Examples of Institutional Sexual Abuse

  • A staff member has sexual pictures of a child on his or her phone.
  • A child tells you Mr. Jay’s “pee-pee is bigger than his.”

Emotional Abuse

You might see a child who...

  • Shows extremes in behavior, such as overly compliant or demanding behavior, extreme passivity, or aggression
  • Is either inappropriately adult (parenting other children, for example) or inappropriately infantile (frequently rocking or head-banging, for example)
  • Is delayed in physical or emotional development
  • Reports a lack of attachment to the parent

You might see a parent or adult who...

  • Constantly blames, belittles, or berates the child
  • Is unconcerned about the child and refuses to consider offers of help for the child’s problems
  • Overtly rejects the child
  • Has bruises, reports fear of partner/other parent, makes statements about abuse from partner (domestic violence)

Examples of Familial Emotional Abuse

  • A father comes to pick Dora up from the program. He tells her to stop being “slow and stupid like her mom.”
  • A 5-year-old says there is nothing he likes to do with his parents and ignores them when they arrive at the program.

Examples of Institutional Emotional Abuse

  • A staff member joins in when children begin ridiculing another child’s body size. She calls the child “fat and lazy.”
  • A staff member forces a child to stay in his soiled clothes after a toileting accident so he “learns a lesson.”


You might see a child who...

  • Is frequently absent
  • Begs or steals food or money
  • Lacks needed medical or dental care, immunizations, or glasses
  • Is consistently dirty and has severe body odor
  • Lacks sufficient clothing for the weather
  • States that there is no one at home to provide care

You might see a parent or adult who...

  • Appears to be indifferent to the child
  • Seems apathetic or depressed
  • Behaves irrationally or in a bizarre manner
  • Is abusing alcohol or other drugs

Examples of Familial Neglect

  • 4-year-old Marjorie tells you her 6-year-old sister had to make dinner for her last night. No other adults were in the home.
  • Zach’s mom has not brought in a replacement for his empty rescue inhaler. Zach has severe asthma and needs the medication.
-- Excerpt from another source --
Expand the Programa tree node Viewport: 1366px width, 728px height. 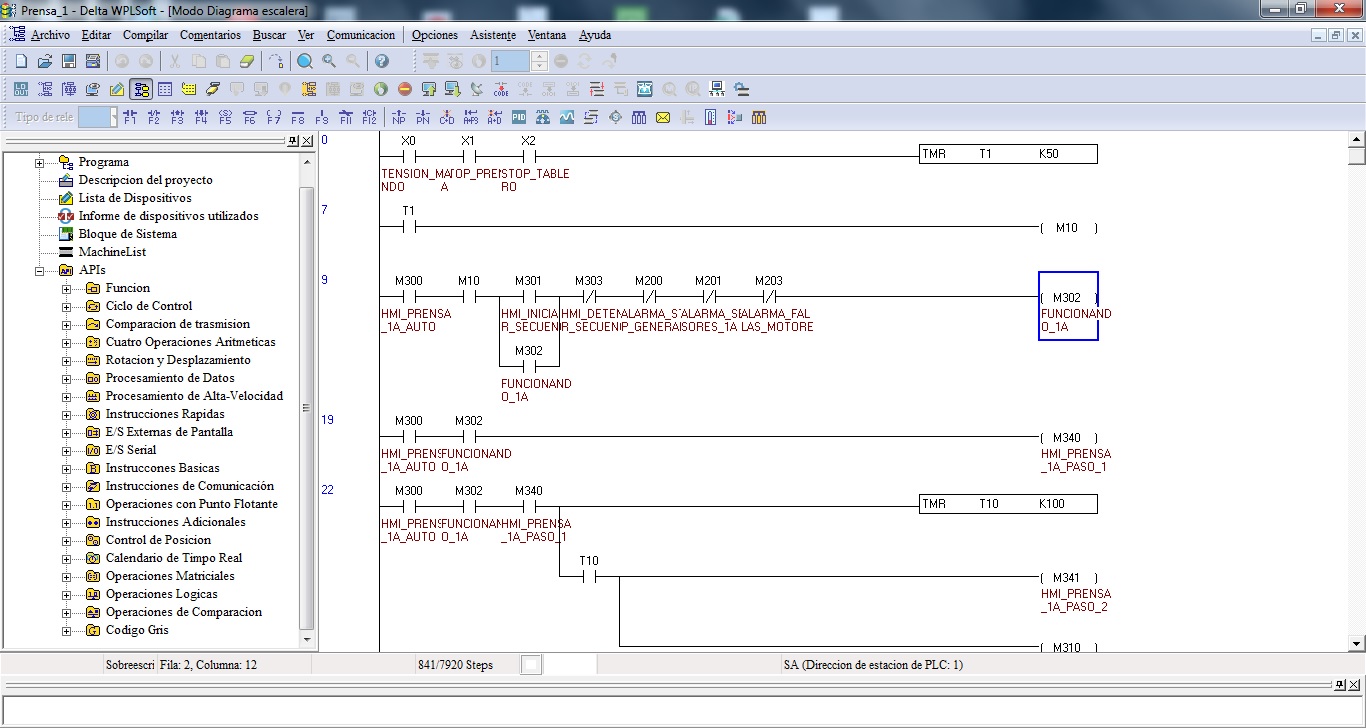coord(40,162)
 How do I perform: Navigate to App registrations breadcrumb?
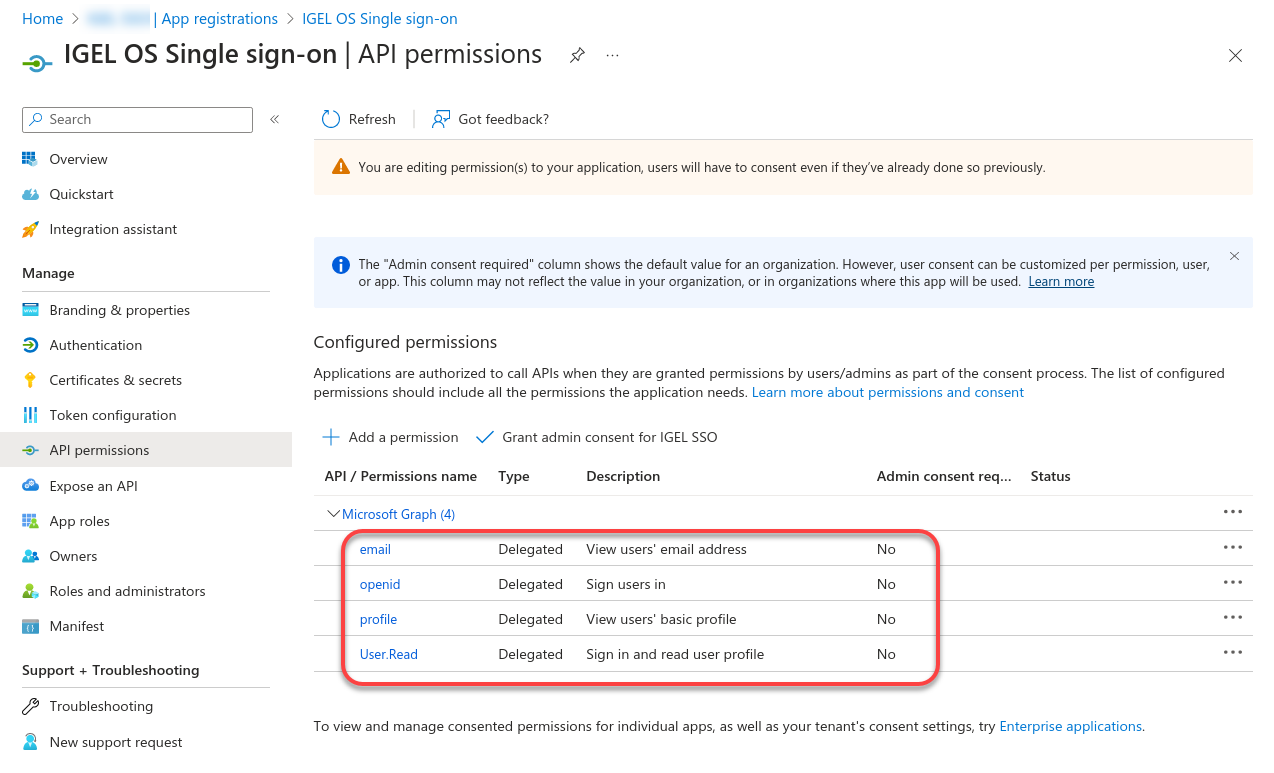219,19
Examples of Institutional Neglect

  • A staff member leaves children unattended on the playground, and a child gets injured.
  • A staff member takes an unscheduled break and leaves children unsupervised.

Recognizing Child Abuse and Neglect in Child Development Centers

Caring for children can be a stressful job. There can be a fine line between inappropriate caregiving practices and child abuse. When in doubt, talk to your administratorT&CS, Program Manager, or FAP. In the course on Preventing Child Abuse in Center Settings, you will learn more about positive guidance and discipline strategies. Sometimes, discipline practices cross the line into maltreatment and even abuse. You will learn more about that in the next course. This lesson focuses on clear examples of child abuse or neglect in child development centers. If you see a pattern of any of these signs or behaviors, you might suspect child abuse or neglect in your setting:

Signs of Abuse in Programs

  • A staff member hits or strikes a child.
  • A staff member uses corporal punishment like spanking or whipping.
  • A staff member touches a child sexually or forces a child to touch the staff member sexually.
  • A staff member publicly ridicules a child for having an accident and soiling their pants.
  • A staff member takes an unscheduled break and leaves the program out of ratio or children unsupervised.
  • A staff member leaves children unsupervised while using dangerous equipment, or the staff member does not stop dangerous behaviors while using the equipment.
  • A staff member withholds food as punishment.
  • Staff members ignore a fight between two children, and a child is seriously injured.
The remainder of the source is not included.